▸ **REQUIRED WORK**
Could you write out the data that follows, exactly and in full?

Saved data entries:
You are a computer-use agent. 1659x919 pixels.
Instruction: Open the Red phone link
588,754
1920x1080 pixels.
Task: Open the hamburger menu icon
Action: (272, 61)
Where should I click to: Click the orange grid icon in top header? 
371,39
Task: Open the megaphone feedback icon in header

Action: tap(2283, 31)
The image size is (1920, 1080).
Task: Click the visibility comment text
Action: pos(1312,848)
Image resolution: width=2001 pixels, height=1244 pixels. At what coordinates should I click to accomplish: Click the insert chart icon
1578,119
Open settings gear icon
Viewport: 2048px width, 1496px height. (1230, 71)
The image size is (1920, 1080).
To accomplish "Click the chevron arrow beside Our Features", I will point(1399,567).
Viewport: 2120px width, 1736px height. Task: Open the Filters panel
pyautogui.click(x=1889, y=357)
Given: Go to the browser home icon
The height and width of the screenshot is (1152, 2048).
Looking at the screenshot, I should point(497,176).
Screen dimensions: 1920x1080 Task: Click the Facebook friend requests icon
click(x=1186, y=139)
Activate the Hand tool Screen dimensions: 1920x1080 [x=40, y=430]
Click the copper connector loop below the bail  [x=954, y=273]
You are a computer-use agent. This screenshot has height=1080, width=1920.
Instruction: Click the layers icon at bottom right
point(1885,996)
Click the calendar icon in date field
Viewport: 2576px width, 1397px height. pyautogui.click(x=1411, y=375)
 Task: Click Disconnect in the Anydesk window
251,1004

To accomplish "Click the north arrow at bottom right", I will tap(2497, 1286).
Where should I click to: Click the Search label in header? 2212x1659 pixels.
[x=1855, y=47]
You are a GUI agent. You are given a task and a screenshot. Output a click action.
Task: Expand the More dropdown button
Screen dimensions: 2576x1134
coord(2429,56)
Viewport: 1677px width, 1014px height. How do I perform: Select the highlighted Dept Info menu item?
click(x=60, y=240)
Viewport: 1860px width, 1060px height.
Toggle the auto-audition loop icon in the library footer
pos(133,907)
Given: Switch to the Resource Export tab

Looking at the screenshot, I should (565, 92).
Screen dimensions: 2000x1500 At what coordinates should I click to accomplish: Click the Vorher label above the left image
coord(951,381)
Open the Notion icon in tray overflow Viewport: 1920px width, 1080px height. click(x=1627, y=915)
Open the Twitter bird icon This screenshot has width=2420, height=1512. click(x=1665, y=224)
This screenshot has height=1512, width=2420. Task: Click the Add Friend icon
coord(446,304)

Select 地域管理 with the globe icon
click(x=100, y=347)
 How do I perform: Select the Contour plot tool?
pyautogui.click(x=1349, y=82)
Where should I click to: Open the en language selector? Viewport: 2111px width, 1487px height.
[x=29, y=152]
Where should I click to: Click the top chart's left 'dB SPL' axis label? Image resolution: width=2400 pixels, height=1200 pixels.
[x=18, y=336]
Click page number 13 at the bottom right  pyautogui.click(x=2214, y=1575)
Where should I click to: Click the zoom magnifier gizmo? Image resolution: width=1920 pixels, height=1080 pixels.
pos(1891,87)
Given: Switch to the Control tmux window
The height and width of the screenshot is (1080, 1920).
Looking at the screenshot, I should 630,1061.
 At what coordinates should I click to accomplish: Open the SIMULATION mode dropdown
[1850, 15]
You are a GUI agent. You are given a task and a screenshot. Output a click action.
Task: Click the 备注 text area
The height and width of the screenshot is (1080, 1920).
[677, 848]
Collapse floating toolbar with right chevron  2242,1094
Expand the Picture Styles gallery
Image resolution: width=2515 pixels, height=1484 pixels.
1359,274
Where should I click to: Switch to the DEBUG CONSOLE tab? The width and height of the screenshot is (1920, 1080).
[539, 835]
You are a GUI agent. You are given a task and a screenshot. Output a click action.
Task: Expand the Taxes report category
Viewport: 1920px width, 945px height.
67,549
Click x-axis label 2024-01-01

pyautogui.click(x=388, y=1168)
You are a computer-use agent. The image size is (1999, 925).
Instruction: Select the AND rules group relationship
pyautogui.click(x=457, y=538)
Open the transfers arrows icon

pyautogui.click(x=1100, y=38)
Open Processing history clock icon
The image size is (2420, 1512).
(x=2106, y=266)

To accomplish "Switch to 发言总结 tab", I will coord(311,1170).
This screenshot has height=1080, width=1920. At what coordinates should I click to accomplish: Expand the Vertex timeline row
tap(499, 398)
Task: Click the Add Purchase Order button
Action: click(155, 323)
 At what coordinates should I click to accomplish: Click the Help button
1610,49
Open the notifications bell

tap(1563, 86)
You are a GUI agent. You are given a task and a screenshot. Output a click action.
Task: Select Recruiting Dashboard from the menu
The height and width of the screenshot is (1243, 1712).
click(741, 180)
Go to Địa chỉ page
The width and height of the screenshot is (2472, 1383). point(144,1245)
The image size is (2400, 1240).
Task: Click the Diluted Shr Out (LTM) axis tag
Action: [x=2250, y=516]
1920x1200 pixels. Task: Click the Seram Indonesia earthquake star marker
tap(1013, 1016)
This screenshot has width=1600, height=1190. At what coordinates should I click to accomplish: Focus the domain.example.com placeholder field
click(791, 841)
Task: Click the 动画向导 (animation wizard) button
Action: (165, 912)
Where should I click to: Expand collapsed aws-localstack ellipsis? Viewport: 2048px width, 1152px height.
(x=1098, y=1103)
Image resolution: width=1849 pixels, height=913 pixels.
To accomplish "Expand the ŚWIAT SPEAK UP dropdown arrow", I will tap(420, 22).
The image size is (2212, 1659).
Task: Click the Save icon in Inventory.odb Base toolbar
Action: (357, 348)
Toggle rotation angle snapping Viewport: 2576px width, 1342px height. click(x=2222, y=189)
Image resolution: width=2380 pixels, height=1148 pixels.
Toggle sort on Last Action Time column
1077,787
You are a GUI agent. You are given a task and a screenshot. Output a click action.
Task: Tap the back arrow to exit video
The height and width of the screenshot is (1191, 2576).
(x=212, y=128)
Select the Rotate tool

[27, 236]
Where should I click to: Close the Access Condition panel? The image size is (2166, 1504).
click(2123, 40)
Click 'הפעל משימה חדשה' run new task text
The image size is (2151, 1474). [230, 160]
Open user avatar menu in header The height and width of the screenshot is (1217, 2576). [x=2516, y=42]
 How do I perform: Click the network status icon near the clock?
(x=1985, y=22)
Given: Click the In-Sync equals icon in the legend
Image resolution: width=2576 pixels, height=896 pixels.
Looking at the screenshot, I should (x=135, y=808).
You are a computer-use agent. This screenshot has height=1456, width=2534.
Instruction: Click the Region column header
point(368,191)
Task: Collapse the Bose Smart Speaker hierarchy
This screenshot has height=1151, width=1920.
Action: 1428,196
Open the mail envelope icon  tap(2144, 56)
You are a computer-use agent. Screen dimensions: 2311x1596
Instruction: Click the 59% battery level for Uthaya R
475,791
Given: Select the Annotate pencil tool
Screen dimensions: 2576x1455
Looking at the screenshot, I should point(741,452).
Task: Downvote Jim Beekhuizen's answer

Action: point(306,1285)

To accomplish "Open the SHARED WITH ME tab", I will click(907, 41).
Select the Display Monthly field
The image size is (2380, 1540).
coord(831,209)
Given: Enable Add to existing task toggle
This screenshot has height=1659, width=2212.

▸ **ANSWER TO THE PROBLEM**
You are a computer-use agent. 1659x919 pixels.
Instruction: Open the Red phone link
588,754
1920x1080 pixels.
Task: Open the hamburger menu icon
Action: (272, 61)
Where should I click to: Click the orange grid icon in top header? 
371,39
Task: Open the megaphone feedback icon in header

Action: tap(2283, 31)
The image size is (1920, 1080).
Task: Click the visibility comment text
Action: pos(1312,848)
Image resolution: width=2001 pixels, height=1244 pixels. At what coordinates should I click to accomplish: Click the insert chart icon
1578,119
Open settings gear icon
Viewport: 2048px width, 1496px height. (1230, 71)
The image size is (1920, 1080).
To accomplish "Click the chevron arrow beside Our Features", I will point(1399,567).
Viewport: 2120px width, 1736px height. Task: Open the Filters panel
pyautogui.click(x=1889, y=357)
Given: Go to the browser home icon
The height and width of the screenshot is (1152, 2048).
Looking at the screenshot, I should point(497,176).
Screen dimensions: 1920x1080 Task: Click the Facebook friend requests icon
click(x=1186, y=139)
Activate the Hand tool Screen dimensions: 1920x1080 [x=40, y=430]
Click the copper connector loop below the bail  [x=954, y=273]
You are a computer-use agent. This screenshot has height=1080, width=1920.
Instruction: Click the layers icon at bottom right
point(1885,996)
Click the calendar icon in date field
Viewport: 2576px width, 1397px height. pyautogui.click(x=1411, y=375)
 Task: Click Disconnect in the Anydesk window
251,1004

To accomplish "Click the north arrow at bottom right", I will tap(2497, 1286).
Where should I click to: Click the Search label in header? 2212x1659 pixels.
[x=1855, y=47]
You are a GUI agent. You are given a task and a screenshot. Output a click action.
Task: Expand the More dropdown button
Screen dimensions: 2576x1134
coord(2429,56)
Viewport: 1677px width, 1014px height. How do I perform: Select the highlighted Dept Info menu item?
click(x=60, y=240)
Viewport: 1860px width, 1060px height.
Toggle the auto-audition loop icon in the library footer
pos(133,907)
Given: Switch to the Resource Export tab

Looking at the screenshot, I should (565, 92).
Screen dimensions: 2000x1500 At what coordinates should I click to accomplish: Click the Vorher label above the left image
coord(951,381)
Open the Notion icon in tray overflow Viewport: 1920px width, 1080px height. click(x=1627, y=915)
Open the Twitter bird icon This screenshot has width=2420, height=1512. click(x=1665, y=224)
This screenshot has height=1512, width=2420. Task: Click the Add Friend icon
coord(446,304)

Select 地域管理 with the globe icon
click(x=100, y=347)
 How do I perform: Select the Contour plot tool?
pyautogui.click(x=1349, y=82)
Where should I click to: Open the en language selector? Viewport: 2111px width, 1487px height.
[x=29, y=152]
Where should I click to: Click the top chart's left 'dB SPL' axis label? Image resolution: width=2400 pixels, height=1200 pixels.
[x=18, y=336]
Click page number 13 at the bottom right  pyautogui.click(x=2214, y=1575)
Where should I click to: Click the zoom magnifier gizmo? Image resolution: width=1920 pixels, height=1080 pixels.
pos(1891,87)
Given: Switch to the Control tmux window
The height and width of the screenshot is (1080, 1920).
Looking at the screenshot, I should 630,1061.
 At what coordinates should I click to accomplish: Open the SIMULATION mode dropdown
[1850, 15]
You are a GUI agent. You are given a task and a screenshot. Output a click action.
Task: Click the 备注 text area
The height and width of the screenshot is (1080, 1920).
[677, 848]
Collapse floating toolbar with right chevron  2242,1094
Expand the Picture Styles gallery
Image resolution: width=2515 pixels, height=1484 pixels.
1359,274
Where should I click to: Switch to the DEBUG CONSOLE tab? The width and height of the screenshot is (1920, 1080).
[539, 835]
You are a GUI agent. You are given a task and a screenshot. Output a click action.
Task: Expand the Taxes report category
Viewport: 1920px width, 945px height.
67,549
Click x-axis label 2024-01-01

pyautogui.click(x=388, y=1168)
You are a computer-use agent. The image size is (1999, 925).
Instruction: Select the AND rules group relationship
pyautogui.click(x=457, y=538)
Open the transfers arrows icon

pyautogui.click(x=1100, y=38)
Open Processing history clock icon
The image size is (2420, 1512).
(x=2106, y=266)

To accomplish "Switch to 发言总结 tab", I will coord(311,1170).
This screenshot has height=1080, width=1920. At what coordinates should I click to accomplish: Expand the Vertex timeline row
tap(499, 398)
Task: Click the Add Purchase Order button
Action: click(155, 323)
 At what coordinates should I click to accomplish: Click the Help button
1610,49
Open the notifications bell

tap(1563, 86)
You are a GUI agent. You are given a task and a screenshot. Output a click action.
Task: Select Recruiting Dashboard from the menu
The height and width of the screenshot is (1243, 1712).
click(741, 180)
Go to Địa chỉ page
The width and height of the screenshot is (2472, 1383). point(144,1245)
The image size is (2400, 1240).
Task: Click the Diluted Shr Out (LTM) axis tag
Action: [x=2250, y=516]
1920x1200 pixels. Task: Click the Seram Indonesia earthquake star marker
tap(1013, 1016)
This screenshot has width=1600, height=1190. At what coordinates should I click to accomplish: Focus the domain.example.com placeholder field
click(791, 841)
Task: Click the 动画向导 (animation wizard) button
Action: (165, 912)
Where should I click to: Expand collapsed aws-localstack ellipsis? Viewport: 2048px width, 1152px height.
(x=1098, y=1103)
Image resolution: width=1849 pixels, height=913 pixels.
To accomplish "Expand the ŚWIAT SPEAK UP dropdown arrow", I will tap(420, 22).
The image size is (2212, 1659).
Task: Click the Save icon in Inventory.odb Base toolbar
Action: (357, 348)
Toggle rotation angle snapping Viewport: 2576px width, 1342px height. click(x=2222, y=189)
Image resolution: width=2380 pixels, height=1148 pixels.
Toggle sort on Last Action Time column
1077,787
You are a GUI agent. You are given a task and a screenshot. Output a click action.
Task: Tap the back arrow to exit video
The height and width of the screenshot is (1191, 2576).
(x=212, y=128)
Select the Rotate tool

[27, 236]
Where should I click to: Close the Access Condition panel? The image size is (2166, 1504).
click(2123, 40)
Click 'הפעל משימה חדשה' run new task text
The image size is (2151, 1474). [230, 160]
Open user avatar menu in header The height and width of the screenshot is (1217, 2576). [x=2516, y=42]
 How do I perform: Click the network status icon near the clock?
(x=1985, y=22)
Given: Click the In-Sync equals icon in the legend
Image resolution: width=2576 pixels, height=896 pixels.
Looking at the screenshot, I should (x=135, y=808).
You are a computer-use agent. This screenshot has height=1456, width=2534.
Instruction: Click the Region column header
point(368,191)
Task: Collapse the Bose Smart Speaker hierarchy
This screenshot has height=1151, width=1920.
Action: 1428,196
Open the mail envelope icon  tap(2144, 56)
You are a computer-use agent. Screen dimensions: 2311x1596
Instruction: Click the 59% battery level for Uthaya R
475,791
Given: Select the Annotate pencil tool
Screen dimensions: 2576x1455
Looking at the screenshot, I should point(741,452).
Task: Downvote Jim Beekhuizen's answer

Action: point(306,1285)

To accomplish "Open the SHARED WITH ME tab", I will click(907, 41).
Select the Display Monthly field
The image size is (2380, 1540).
coord(831,209)
Given: Enable Add to existing task toggle
This screenshot has height=1659, width=2212.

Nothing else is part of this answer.